Task: Find how many lines of the records below contain the word "agent" and write that number by itself.
◇ ◇ ◇ ◇ ◇
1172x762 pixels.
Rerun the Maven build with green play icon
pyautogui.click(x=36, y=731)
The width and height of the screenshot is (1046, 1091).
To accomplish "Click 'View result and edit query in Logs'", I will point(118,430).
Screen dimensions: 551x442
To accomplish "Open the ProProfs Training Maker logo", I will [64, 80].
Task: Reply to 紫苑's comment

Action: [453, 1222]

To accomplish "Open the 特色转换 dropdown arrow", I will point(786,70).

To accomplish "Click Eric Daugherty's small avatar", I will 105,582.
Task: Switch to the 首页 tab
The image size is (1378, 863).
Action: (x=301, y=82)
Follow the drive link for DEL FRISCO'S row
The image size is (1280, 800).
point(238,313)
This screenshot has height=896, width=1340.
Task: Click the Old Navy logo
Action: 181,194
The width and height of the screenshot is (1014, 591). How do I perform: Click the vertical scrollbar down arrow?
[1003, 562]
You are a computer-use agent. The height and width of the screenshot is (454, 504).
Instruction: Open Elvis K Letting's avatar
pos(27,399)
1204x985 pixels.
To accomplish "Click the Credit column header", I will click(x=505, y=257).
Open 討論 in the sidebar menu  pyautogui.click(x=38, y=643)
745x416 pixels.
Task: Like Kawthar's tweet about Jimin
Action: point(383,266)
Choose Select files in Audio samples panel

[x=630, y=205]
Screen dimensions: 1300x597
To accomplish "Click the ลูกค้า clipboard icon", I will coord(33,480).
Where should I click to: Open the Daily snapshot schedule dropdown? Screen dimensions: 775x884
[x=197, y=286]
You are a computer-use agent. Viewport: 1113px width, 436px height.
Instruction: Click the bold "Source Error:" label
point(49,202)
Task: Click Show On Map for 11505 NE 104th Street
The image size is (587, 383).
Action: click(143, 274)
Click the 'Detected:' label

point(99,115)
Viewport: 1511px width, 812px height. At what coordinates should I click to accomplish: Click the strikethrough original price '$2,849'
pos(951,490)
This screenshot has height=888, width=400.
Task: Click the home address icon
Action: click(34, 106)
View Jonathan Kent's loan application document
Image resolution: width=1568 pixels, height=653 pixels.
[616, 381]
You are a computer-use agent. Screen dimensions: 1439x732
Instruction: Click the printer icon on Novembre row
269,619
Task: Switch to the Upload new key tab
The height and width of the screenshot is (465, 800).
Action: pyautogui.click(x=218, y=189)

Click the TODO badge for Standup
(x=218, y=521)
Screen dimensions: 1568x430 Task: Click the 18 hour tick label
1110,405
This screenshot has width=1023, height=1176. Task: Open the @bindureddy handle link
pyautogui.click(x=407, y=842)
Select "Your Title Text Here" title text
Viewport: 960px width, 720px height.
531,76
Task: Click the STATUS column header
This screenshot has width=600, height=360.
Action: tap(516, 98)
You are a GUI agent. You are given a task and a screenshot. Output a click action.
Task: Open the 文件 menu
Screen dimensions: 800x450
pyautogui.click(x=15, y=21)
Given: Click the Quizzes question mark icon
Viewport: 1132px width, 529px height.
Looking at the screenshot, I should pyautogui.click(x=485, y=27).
◇ ◇ ◇ ◇ ◇
Expected output: 4